The agency’s review will evaluate modern technologies and management strategies to provide regulatory flexibility for oil and gas wastewater – also known as produced water – to be treated for beneficial reuse, including for Artificial Intelligence and data center cooling, rangeland irrigation, fire control, power generation, and ecological needs.
“EPA is playing a central role delivering on President Trump’s energy agenda,” said EPA Administrator Lee Zeldin. “EPA will revise wastewater regulations from the 1970s that do not reflect modern capability to treat and reuse water for good. As a result, we will lower production costs for oil and gas extraction to boost American energy while increasing water supplies and protecting water quality.”
EPA’s rulemaking to revise the regulations will consider expanding opportunities for using treated wastewater, such as extraction of lithium and other critical minerals
Under current regulations, discharge of treated wastewater is only allowed for agricultural and wildlife water uses in the western United States. EPA will consider expanding the geographic scope where treated wastewater can be used and discharged in the United States. In addition to prioritizing cost savings, EPA’s rulemaking to revise the regulations will consider expanding opportunities for using treated wastewater, such as extraction of lithium and other critical minerals. EPA will also explore additional flexibilities to discharge treated wastewater from centralized wastewater treatment facilities that manage wastewater produced in the extraction of oil and gas.
The Clean Water Act requires EPA to revise industry-wide wastewater treatment limits, called effluent limitations guidelines, to keep pace with innovations in pollution control technology. Technologies to treat produced water to a quality for safe discharge and reuse have become more effective and affordable.
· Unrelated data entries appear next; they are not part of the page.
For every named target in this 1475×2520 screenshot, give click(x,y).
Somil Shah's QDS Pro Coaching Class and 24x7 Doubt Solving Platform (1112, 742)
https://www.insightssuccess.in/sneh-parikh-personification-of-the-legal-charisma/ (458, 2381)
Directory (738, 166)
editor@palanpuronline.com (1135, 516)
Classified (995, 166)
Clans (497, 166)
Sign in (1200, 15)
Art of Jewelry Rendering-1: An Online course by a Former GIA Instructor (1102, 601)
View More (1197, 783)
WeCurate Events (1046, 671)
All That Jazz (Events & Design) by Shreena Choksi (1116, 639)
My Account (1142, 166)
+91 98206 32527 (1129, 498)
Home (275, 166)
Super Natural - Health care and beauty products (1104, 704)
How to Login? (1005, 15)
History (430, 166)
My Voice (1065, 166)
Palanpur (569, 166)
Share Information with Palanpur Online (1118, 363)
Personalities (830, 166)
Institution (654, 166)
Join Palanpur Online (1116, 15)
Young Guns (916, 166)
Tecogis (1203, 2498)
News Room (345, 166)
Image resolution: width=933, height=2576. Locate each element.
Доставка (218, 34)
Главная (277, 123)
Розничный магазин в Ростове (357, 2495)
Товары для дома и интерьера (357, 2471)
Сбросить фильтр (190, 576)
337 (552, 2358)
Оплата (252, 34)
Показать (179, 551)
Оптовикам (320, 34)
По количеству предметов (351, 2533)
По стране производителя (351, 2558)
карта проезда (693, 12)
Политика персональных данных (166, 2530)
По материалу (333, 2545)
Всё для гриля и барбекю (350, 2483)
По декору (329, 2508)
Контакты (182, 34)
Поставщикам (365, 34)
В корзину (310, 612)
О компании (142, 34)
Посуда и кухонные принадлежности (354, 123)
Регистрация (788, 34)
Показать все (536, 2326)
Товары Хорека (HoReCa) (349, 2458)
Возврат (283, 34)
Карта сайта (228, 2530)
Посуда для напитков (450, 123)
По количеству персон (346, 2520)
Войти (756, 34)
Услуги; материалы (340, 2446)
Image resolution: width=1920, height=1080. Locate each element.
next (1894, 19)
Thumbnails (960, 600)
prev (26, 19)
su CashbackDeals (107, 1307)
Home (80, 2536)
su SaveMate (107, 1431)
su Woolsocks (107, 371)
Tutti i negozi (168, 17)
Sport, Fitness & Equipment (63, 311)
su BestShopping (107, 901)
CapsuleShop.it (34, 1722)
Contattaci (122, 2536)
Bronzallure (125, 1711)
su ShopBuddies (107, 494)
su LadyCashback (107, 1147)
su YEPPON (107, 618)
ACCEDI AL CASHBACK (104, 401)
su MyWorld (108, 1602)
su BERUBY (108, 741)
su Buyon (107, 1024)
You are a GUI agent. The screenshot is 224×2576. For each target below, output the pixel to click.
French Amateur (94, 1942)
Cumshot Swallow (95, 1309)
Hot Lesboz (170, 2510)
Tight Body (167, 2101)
This was announced in conjunction with a number of historic actions to advance President Trump’s Day One executive orders and Power the Great American Comeback. Combined, these announcements represent the greatest and most consequential day of deregulation in the history of the United States. While accomplishing EPA’s core mission of protecting the environment, the agency is committed to fulfilling President Trump’s promise to unleash American energy, lower costs for Americans, revitalize the American auto industry, restore the rule of law, and give power back to states to make their own decisions.